▶ _WHAT IS BEING ASKED_
Swap "dropdown" for "selector" in everything from the line containing "Where should I click to: Like" down to the end of the material, and reproduce only those lines with nothing else changed.

>> begin

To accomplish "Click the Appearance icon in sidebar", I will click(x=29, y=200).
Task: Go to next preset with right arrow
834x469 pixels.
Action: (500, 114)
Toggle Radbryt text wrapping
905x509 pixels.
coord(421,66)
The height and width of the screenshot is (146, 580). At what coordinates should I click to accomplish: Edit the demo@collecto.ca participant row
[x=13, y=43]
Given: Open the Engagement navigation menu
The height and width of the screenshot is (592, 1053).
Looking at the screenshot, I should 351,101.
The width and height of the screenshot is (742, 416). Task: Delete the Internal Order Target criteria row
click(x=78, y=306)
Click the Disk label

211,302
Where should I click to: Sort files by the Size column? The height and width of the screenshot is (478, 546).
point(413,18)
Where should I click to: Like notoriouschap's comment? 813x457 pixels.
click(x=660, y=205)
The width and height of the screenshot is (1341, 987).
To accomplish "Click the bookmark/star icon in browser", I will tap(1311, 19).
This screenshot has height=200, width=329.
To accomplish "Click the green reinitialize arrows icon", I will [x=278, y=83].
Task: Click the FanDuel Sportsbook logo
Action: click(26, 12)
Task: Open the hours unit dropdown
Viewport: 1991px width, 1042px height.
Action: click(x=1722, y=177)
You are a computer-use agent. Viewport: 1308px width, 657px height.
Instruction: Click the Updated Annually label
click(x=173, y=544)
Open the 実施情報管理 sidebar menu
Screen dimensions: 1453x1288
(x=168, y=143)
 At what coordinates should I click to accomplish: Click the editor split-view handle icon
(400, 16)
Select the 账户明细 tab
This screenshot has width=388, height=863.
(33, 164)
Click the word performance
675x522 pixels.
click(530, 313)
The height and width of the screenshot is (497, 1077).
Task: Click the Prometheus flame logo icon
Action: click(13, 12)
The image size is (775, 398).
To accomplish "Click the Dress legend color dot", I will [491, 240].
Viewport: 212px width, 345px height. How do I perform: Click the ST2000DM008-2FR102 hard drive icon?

>> end

▶ _ANSWER TO THIS TASK_
Where should I click to: Like notoriouschap's comment? 813x457 pixels.
click(x=660, y=205)
The width and height of the screenshot is (1341, 987).
To accomplish "Click the bookmark/star icon in browser", I will tap(1311, 19).
This screenshot has height=200, width=329.
To accomplish "Click the green reinitialize arrows icon", I will [x=278, y=83].
Task: Click the FanDuel Sportsbook logo
Action: click(26, 12)
Task: Open the hours unit selector
Viewport: 1991px width, 1042px height.
Action: click(x=1722, y=177)
You are a computer-use agent. Viewport: 1308px width, 657px height.
Instruction: Click the Updated Annually label
click(x=173, y=544)
Open the 実施情報管理 sidebar menu
Screen dimensions: 1453x1288
(x=168, y=143)
 At what coordinates should I click to accomplish: Click the editor split-view handle icon
(400, 16)
Select the 账户明细 tab
This screenshot has width=388, height=863.
(33, 164)
Click the word performance
675x522 pixels.
click(530, 313)
The height and width of the screenshot is (497, 1077).
Task: Click the Prometheus flame logo icon
Action: click(13, 12)
The image size is (775, 398).
To accomplish "Click the Dress legend color dot", I will [491, 240].
Viewport: 212px width, 345px height. How do I perform: Click the ST2000DM008-2FR102 hard drive icon?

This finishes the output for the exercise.